Banishing Writer’s Block For Good

September 23, 2012 — Leave a comment

Writer’s block does not exist.

It is the ghost of anxiety, confusion, stress and emotions. Since ghosts don’t exist, you don’t have to worry about writer’s block, right?

writers block

If you call yourself a writer, you probably have a bone to pick with that statement. Sure, it exists. Writers deal with the frustration on a regular basis and there are hundreds of books available on the subject.

The truth is that you have the power to banish writer’s block.

Four Steps to Banish a Ghost

Here are four steps to getting rid of writer’s block and developing a prolific and productive writing schedule.

1. Convince yourself writer’s block is a ghost. It is not a physical ailment. It is the manifestation of your own emotional state, which you have control over. It has nothing to do with some magic thing called inspiration.

2. Define your ghost. What keeps you from writing? Are you worried about something else? Are you worried about your ability as a writer? Figure out what you really need to address in order to write.

3. Deal with the ghost. If something outside of yourself or your writing is causing the block, then deal with it. Perhaps you had an argument with a friend or need to deal with an ongoing health issue. Even if you resolve the issue, take the first steps. Just that much may reduce anxiety.

4. Push through the ghost. Sometimes, frustration or emotional baggage hangs around despite your best efforts. In these cases, push through and start writing anyway. Start a free-writing exercise about your problem or feelings, and then move into actual work. Writing usually follows Newton’s Law of Motion. Once you get going, it’s a lot easier!

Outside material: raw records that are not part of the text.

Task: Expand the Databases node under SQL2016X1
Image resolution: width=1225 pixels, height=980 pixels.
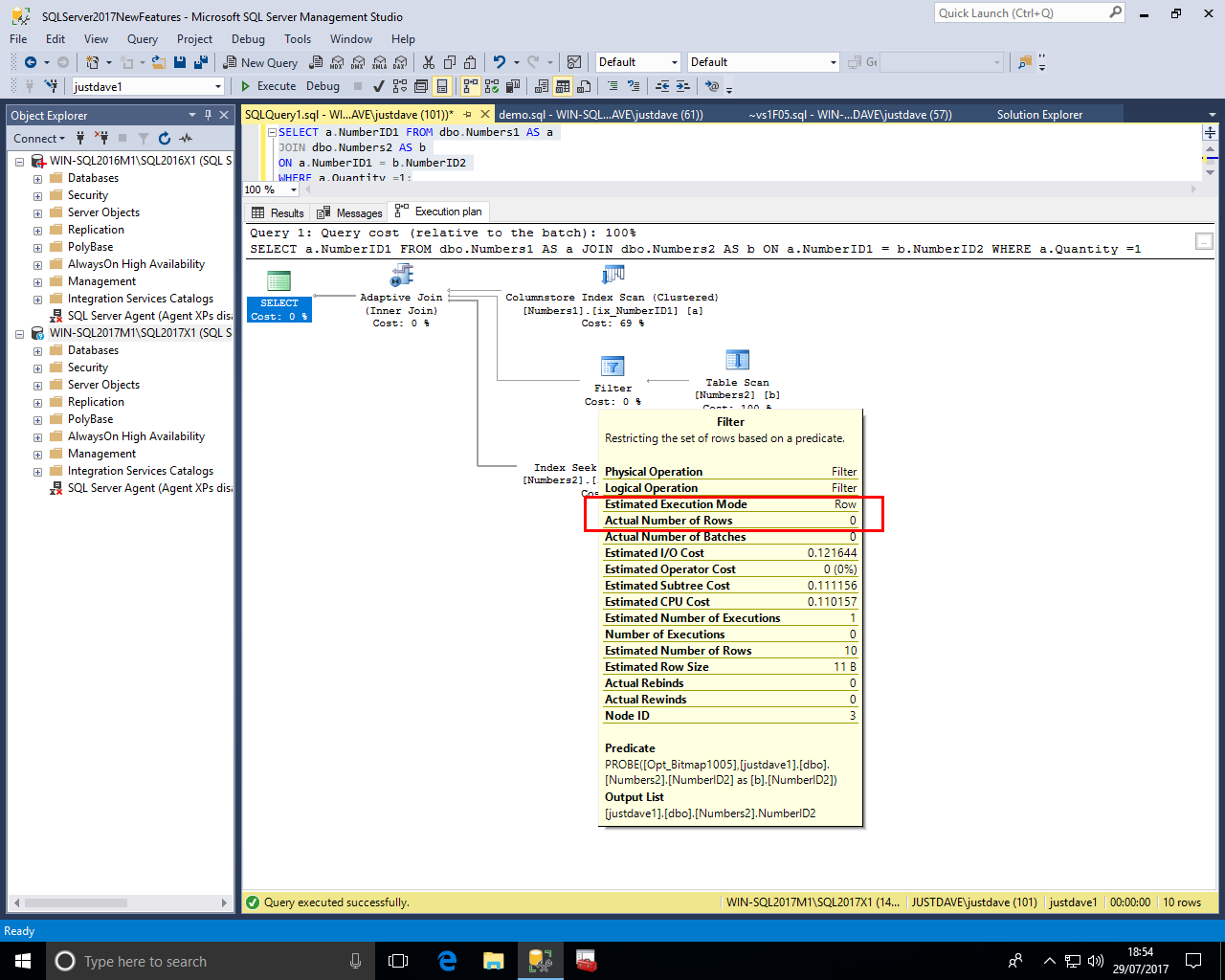Action: (x=37, y=179)
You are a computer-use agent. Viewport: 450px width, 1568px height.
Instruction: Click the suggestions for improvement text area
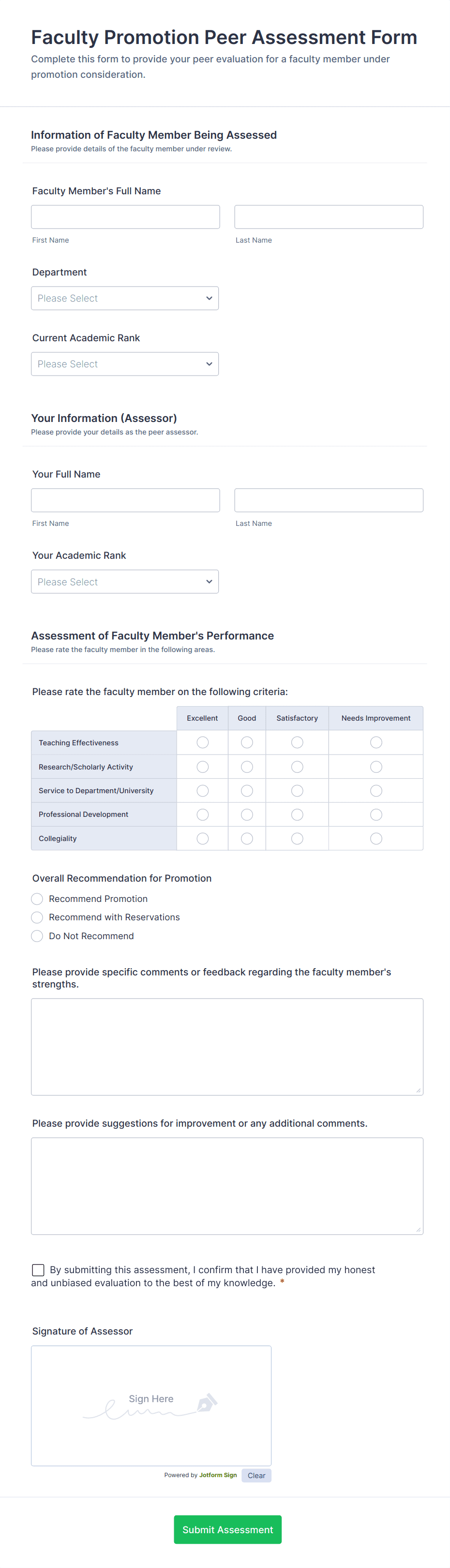click(227, 1186)
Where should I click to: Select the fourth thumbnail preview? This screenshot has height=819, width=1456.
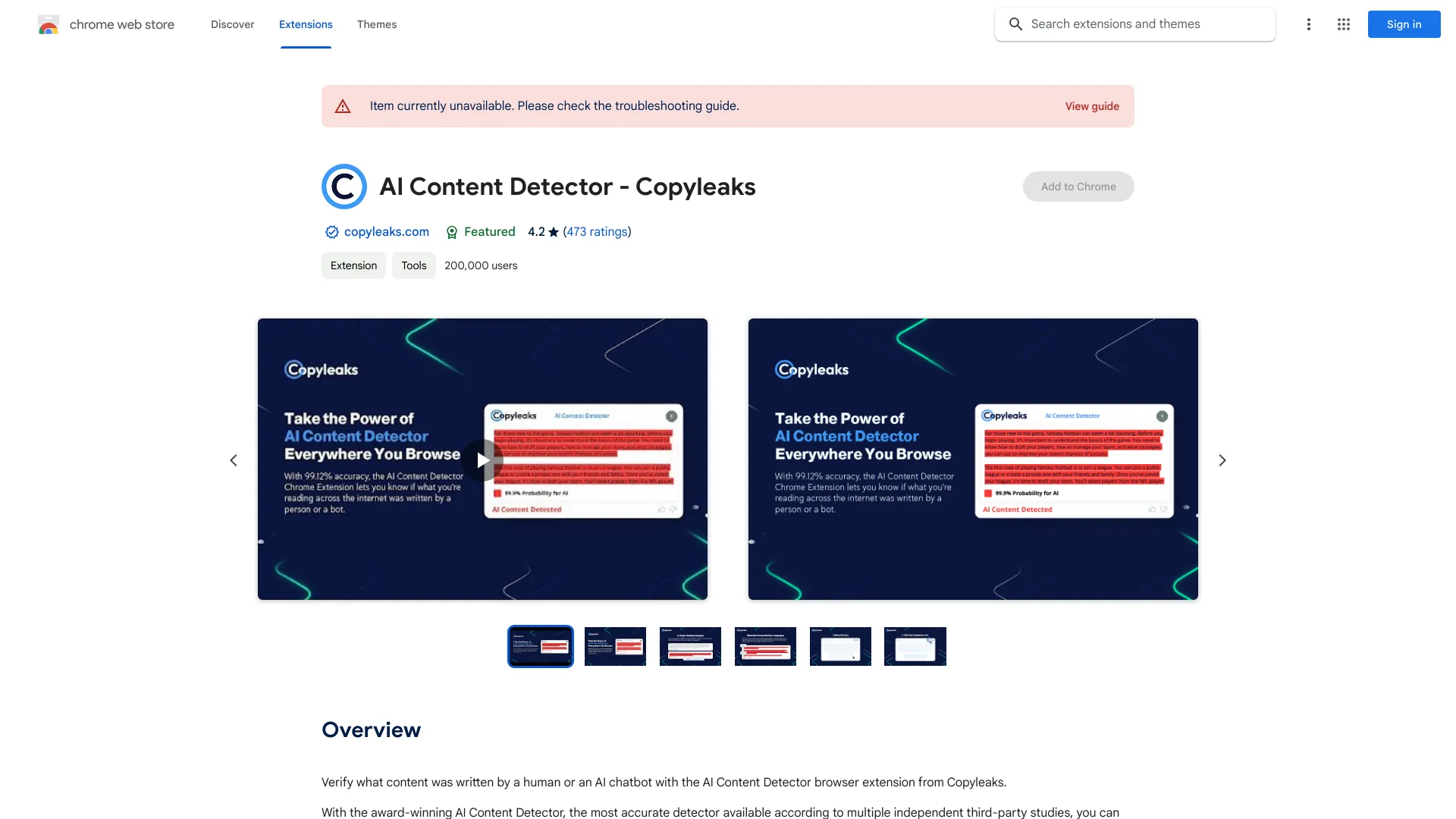pos(765,646)
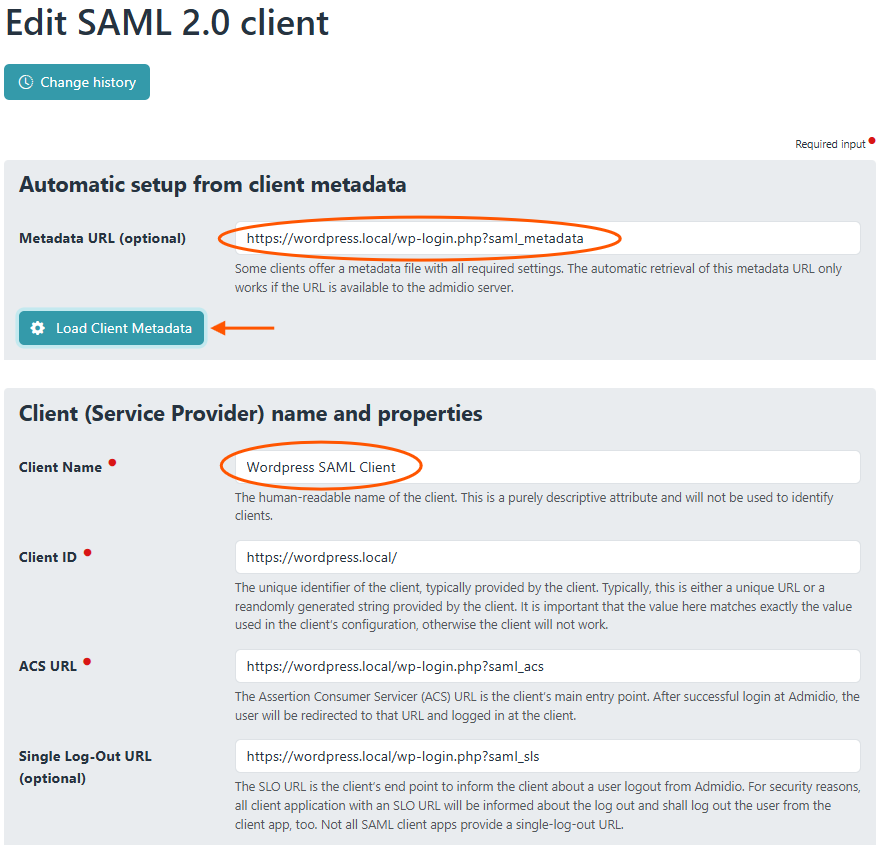This screenshot has width=879, height=845.
Task: Click the red required dot beside Client Name
Action: click(x=113, y=463)
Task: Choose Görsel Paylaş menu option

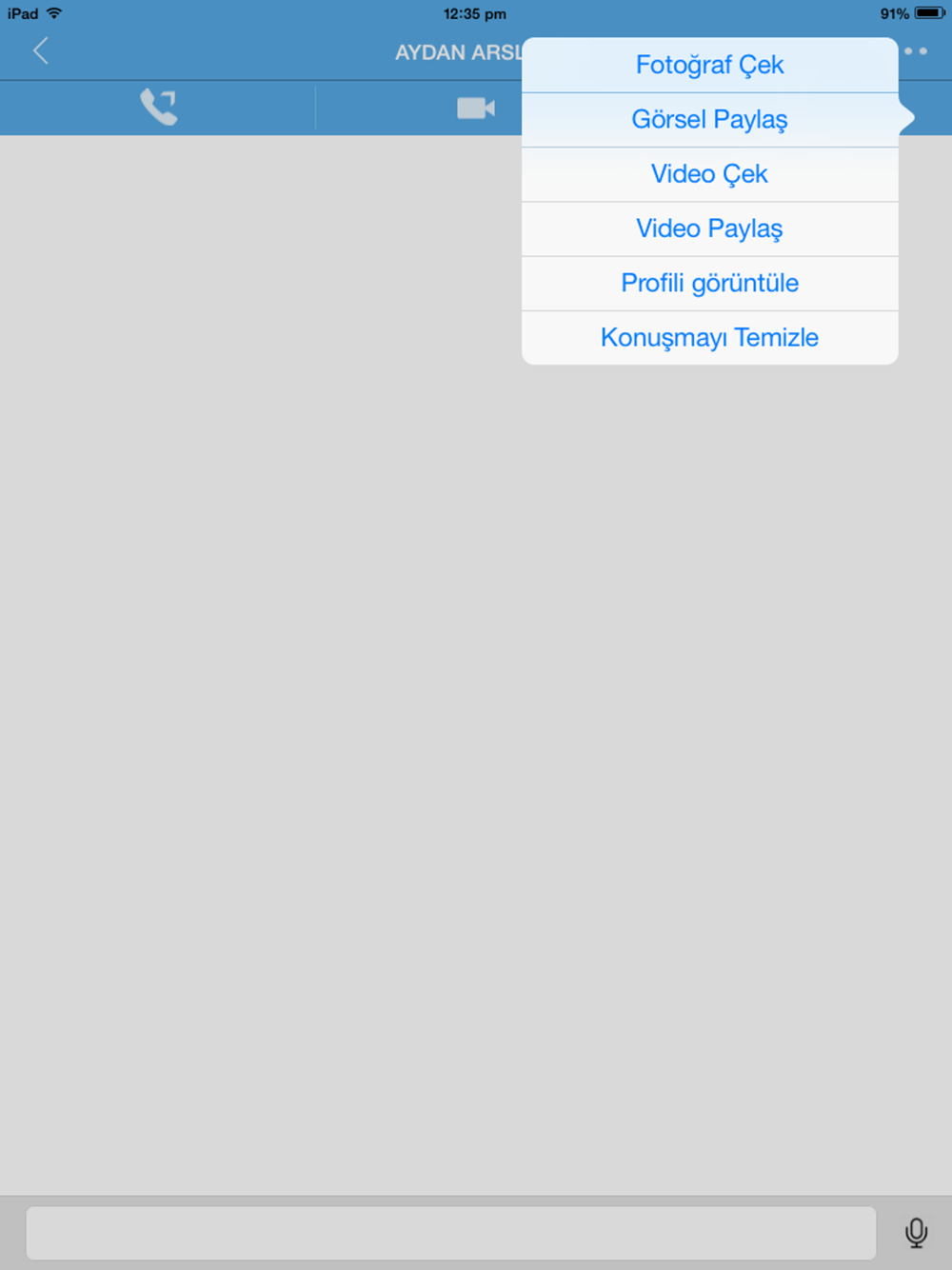Action: pyautogui.click(x=710, y=120)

Keeping Writer’s Block at Bay

Of course, dealing with one manifestation of writer’s block certainly doesn’t remove all your personal problems. You obviously cannot let every single issue get in the way of your writing. Some people find themselves in an infinite loop, always dealing with anxieties or other issues, and never writing.

Here are some tips for using the four steps above without losing all your writing time:

  • Set a time for writing and stick to it. Make sure you take care of obligations and problems before your writing time whenever possible.
  • Let your friends and family know about your writing time. Once you get going, a sudden interruption by a spouse or others can be the fastest way to stir up a block.
  • If you find yourself stuck and know something is bothering you, set a timer for ten minutes and free write about it. Imagine a conversation about the issue and write it out. Getting things off your chest and onto paper is a great way to clear your mind.
  • Use white noise or music to engage part of your mind while writing. This can keep thoughts from circulating that will derail your progress.

The Best Writing Advice in the World

At the end of the day, banishing writer’s block comes down to a single piece of advice. Professional writers have been passing it down for decades, if not centuries. Writing is about sitting down and getting it done. Follow the BIC rule: Butt in chair.

Writer’s block? Follow the BIC rule: Butt In Chair. << Click to Tweet This

When all else fails, draw on all the will power you have, sit down and start writing. Do not think, just write. Do not worry about what you are writing or how good it is. Just write. You can iron the rest out in the editing process.

What was your worst episode of writer’s block? Describe it on paper. Oh, hey! You just banished the block by writing about it!